By contrast, another series — Farnsworth + Miller — also shot in 2018, takes on entirely different expressions. Depicting two of the world’s most iconic mid-century houses, Farnsworth House by Mies van der Rohe and Miller House by Eero Saarinen, Derek’s photographs transport the viewer into the frame, capturing interior vignettes which are akin to film stills, or panned back exterior shots from circling trees which lend a sense of voyeurism. Farnsworth House is distinguished by the intense greens of its botanical landscape and ambient interior lighting while Miller House is ever so slightly sepia toned, giving the impression of the browns, beiges and burnt ochres that dominated mid-century style trends.
Outdistance, a series shot in Milan, is testimony to Derek’s ability to remain agile in his craft, allowing place and subject to tangle with instinct producing images that, rather than holding the viewer outside the story, draw them in to large format frames which contain scenes that feel similar to stepping off of a bus or train or out of a hotel foyer into the foreign cultural milieu of an unfamiliar environment. Italy’s historical fabric is expressed in patinated blush tones; eras are proclaimed in the brutalist composition of each building’s architecture; time is evident in the march of landscape and mildew. Each photograph sinking into its likeness with reality, controlled by Derek through his choice to shoot in particular conditions (at dusk, in the late morning, at night, during full sun, etc.) to orchestrate a photograph that is palpably present.
For many creatives, dedication to craft is translated as a commitment to a certain look or technique. For Derek, dedication is found in his approach which time and again produces original work, separate from what has preceded it. Each location shaping images that generate their own unique treatments, teasing colours and contrasts from the camera that are in sync with those in the real world.
Derek’s travels and experience have naturally affected the way he views Australian architecture, allowing his work to emphasise those qualities that are unique to our use of materials, colours, orientation and programming. The particular blue of the Australian sky is almost always present, acting as a compass point and rationalising the subject matter in a way that deepens the experience of an image. His work with Kennedy Nolan, particularly some recent images of Always House, perfectly articulate Derek’s capacity to take a built environment and produce a suite of photographs that clarify each and every architectural intent. It is this that sets him apart, leading to images that are photographic documentations of both design and culture.

(Source data)
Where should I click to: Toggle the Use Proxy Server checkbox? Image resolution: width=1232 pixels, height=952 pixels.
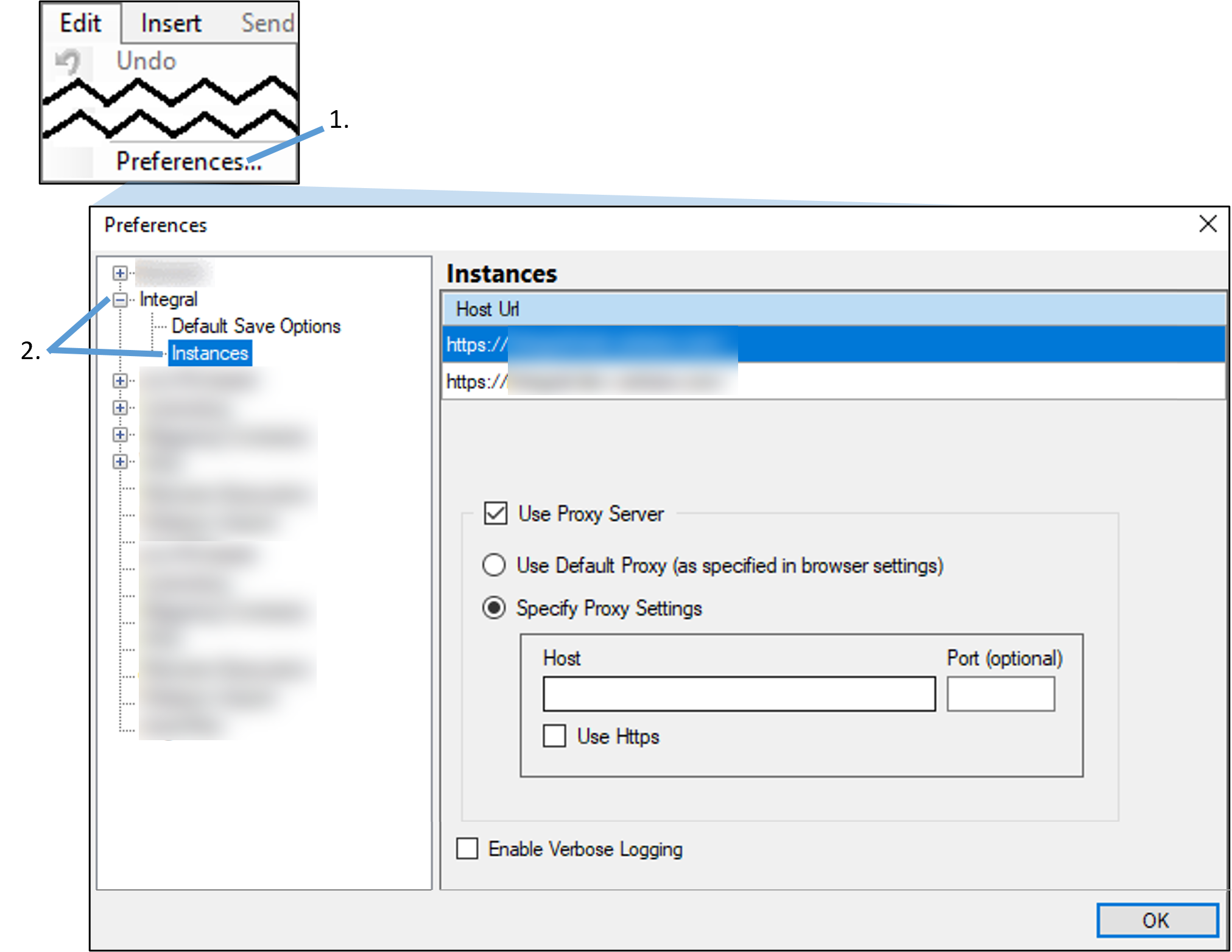[495, 513]
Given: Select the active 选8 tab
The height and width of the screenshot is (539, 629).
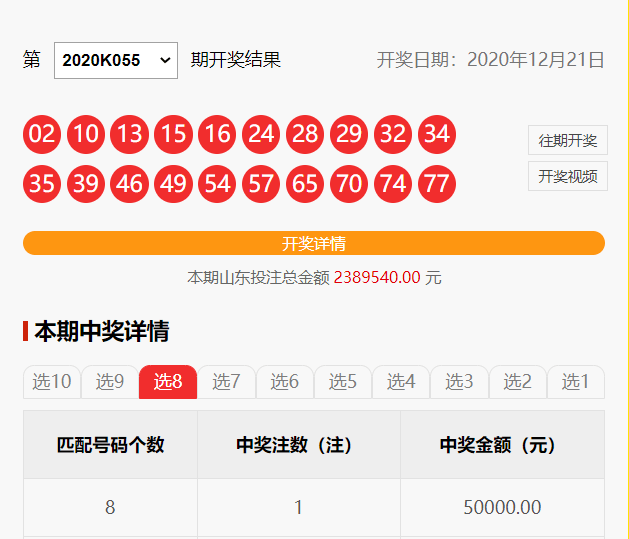Looking at the screenshot, I should pyautogui.click(x=168, y=381).
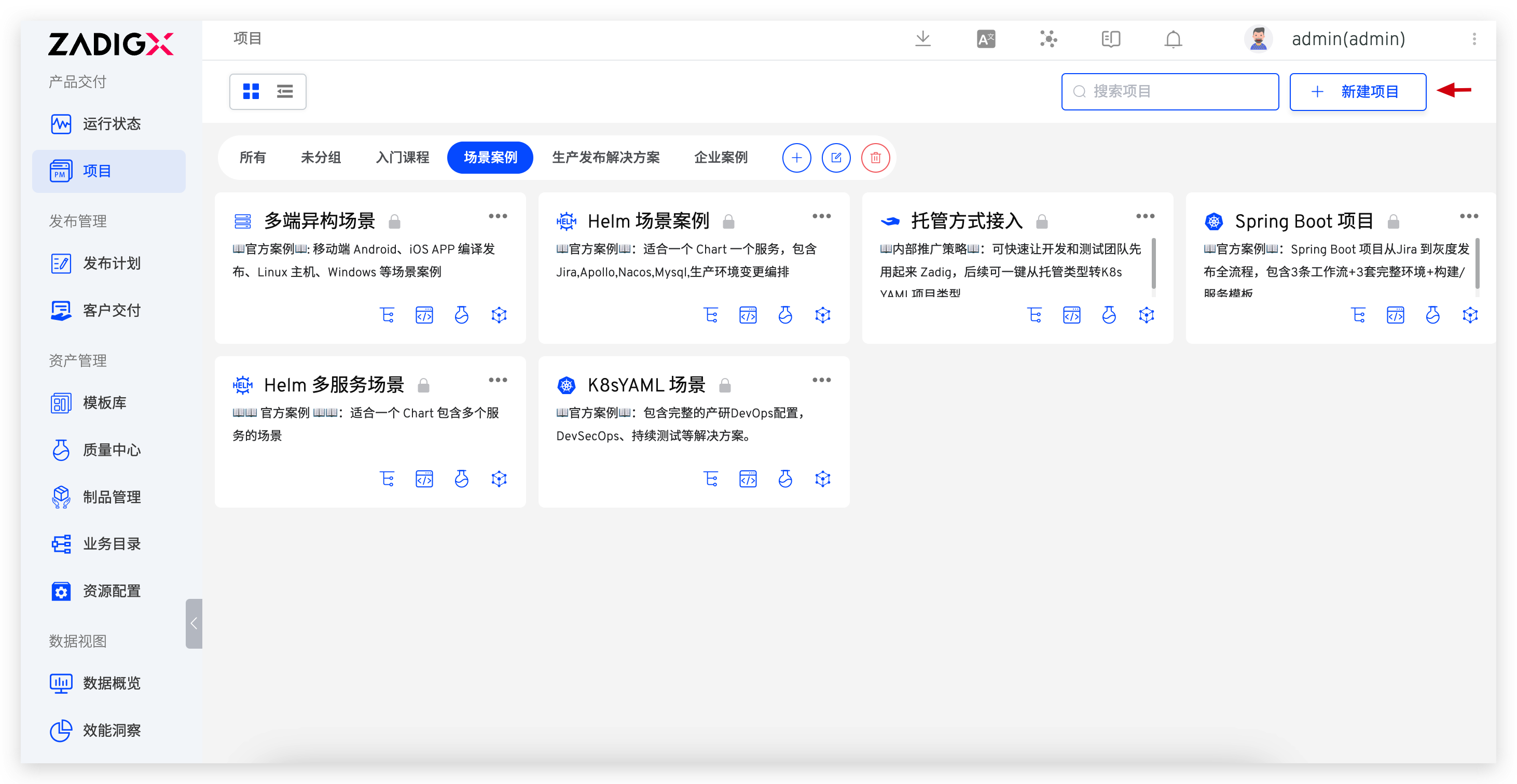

◆ Challenge
From the text on Derek's photography, list every shooting condition it names for the Milan series. The records play no part here.

◆ Worked solution
at dusk, in the late morning, at night, during full sun